::: Data for this task

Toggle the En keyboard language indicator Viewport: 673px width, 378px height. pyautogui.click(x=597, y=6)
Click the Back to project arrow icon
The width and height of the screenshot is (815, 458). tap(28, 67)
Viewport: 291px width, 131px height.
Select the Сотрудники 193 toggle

::::::
::: Data for this task

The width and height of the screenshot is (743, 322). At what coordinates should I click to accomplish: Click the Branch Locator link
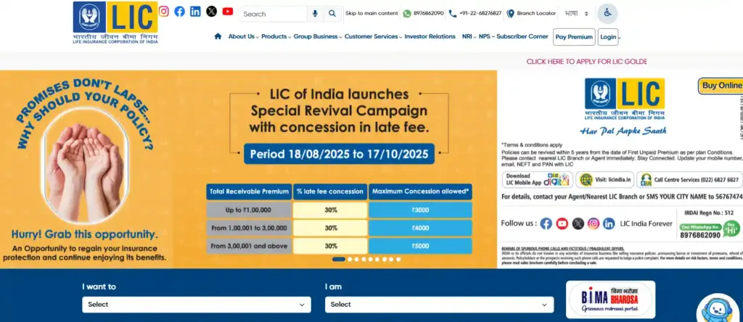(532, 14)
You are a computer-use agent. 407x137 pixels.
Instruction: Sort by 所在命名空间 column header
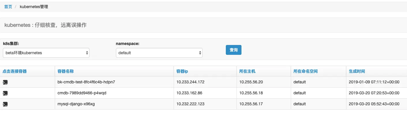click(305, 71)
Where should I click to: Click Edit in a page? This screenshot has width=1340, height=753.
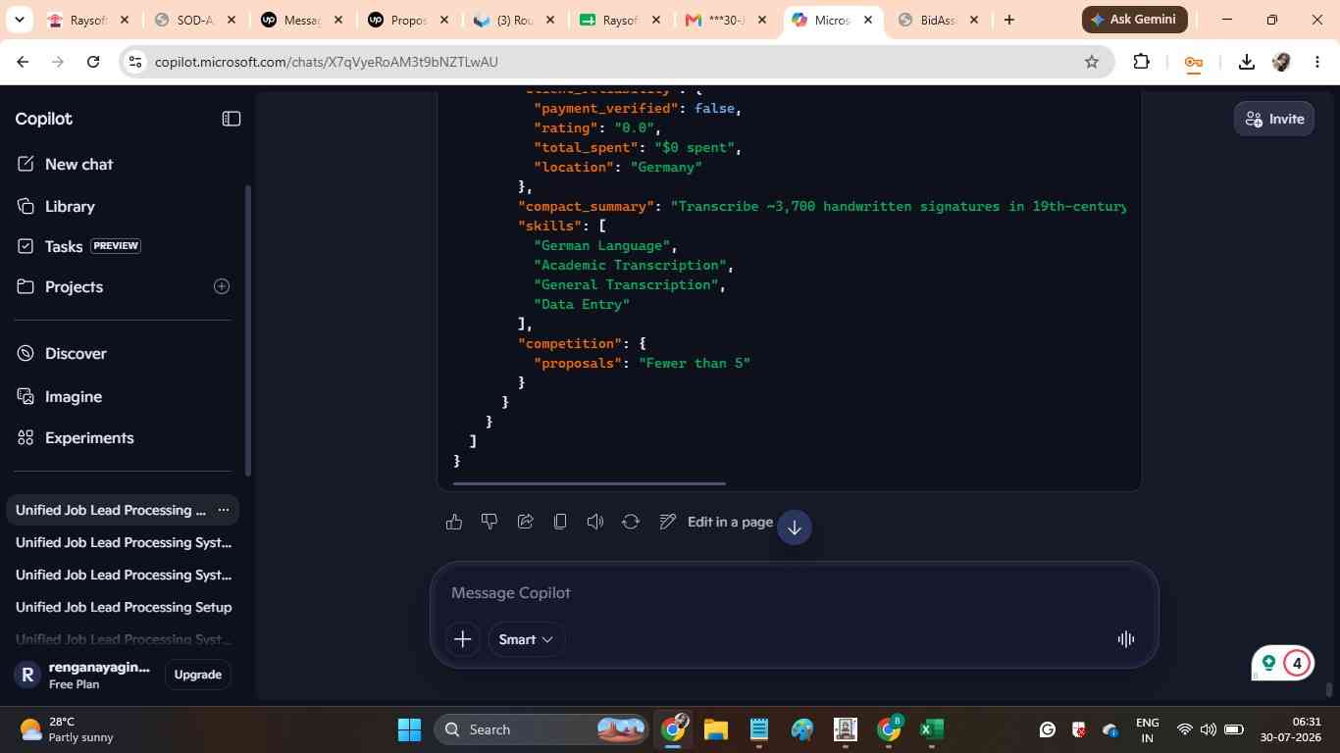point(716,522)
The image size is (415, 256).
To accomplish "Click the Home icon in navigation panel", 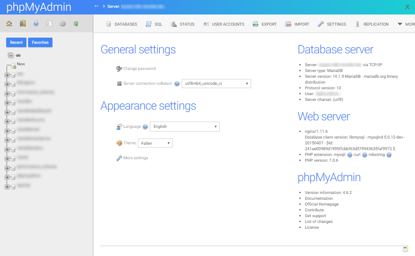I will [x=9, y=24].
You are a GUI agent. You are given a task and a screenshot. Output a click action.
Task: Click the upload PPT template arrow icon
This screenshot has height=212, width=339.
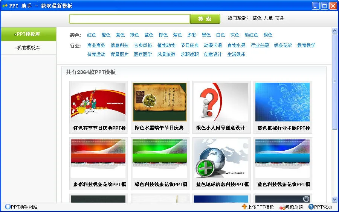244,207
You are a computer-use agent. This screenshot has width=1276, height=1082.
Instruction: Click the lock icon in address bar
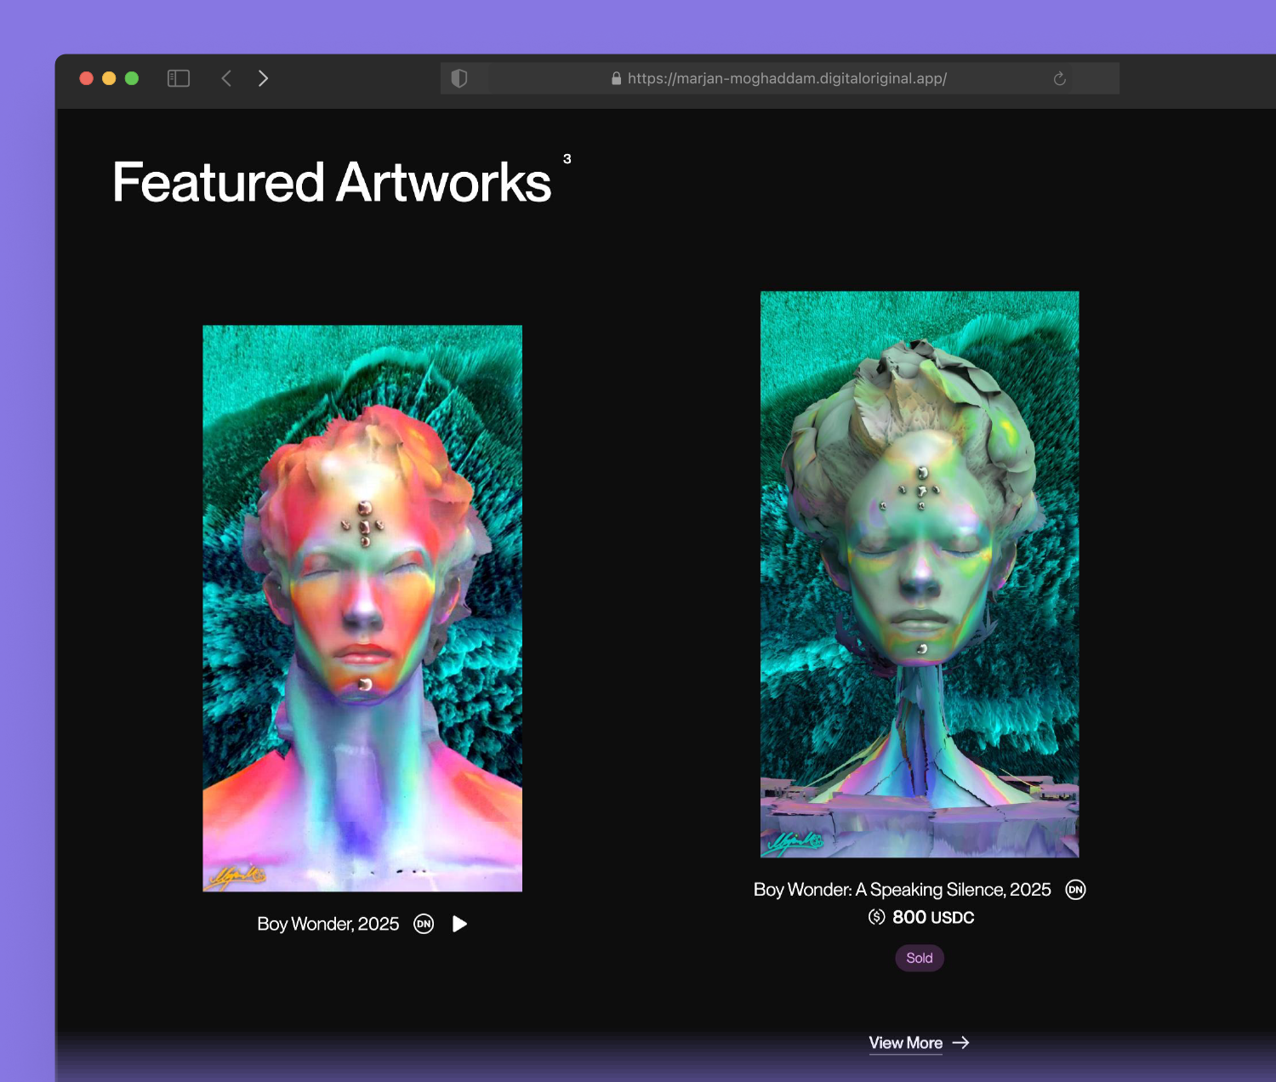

::::::
::: Data for this task

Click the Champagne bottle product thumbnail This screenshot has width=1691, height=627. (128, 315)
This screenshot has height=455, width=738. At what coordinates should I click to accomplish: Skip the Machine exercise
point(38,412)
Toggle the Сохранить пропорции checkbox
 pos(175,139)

::::::

--- Exercise prompt ---
The answer is the lines above between the line holding "Click the Back to project arrow icon" and the line holding "Select the Сотрудники 193 toggle", inclusive, each written out exactly, and no others.

--- Response ---
Click the Back to project arrow icon
The width and height of the screenshot is (815, 458). tap(28, 67)
Viewport: 291px width, 131px height.
Select the Сотрудники 193 toggle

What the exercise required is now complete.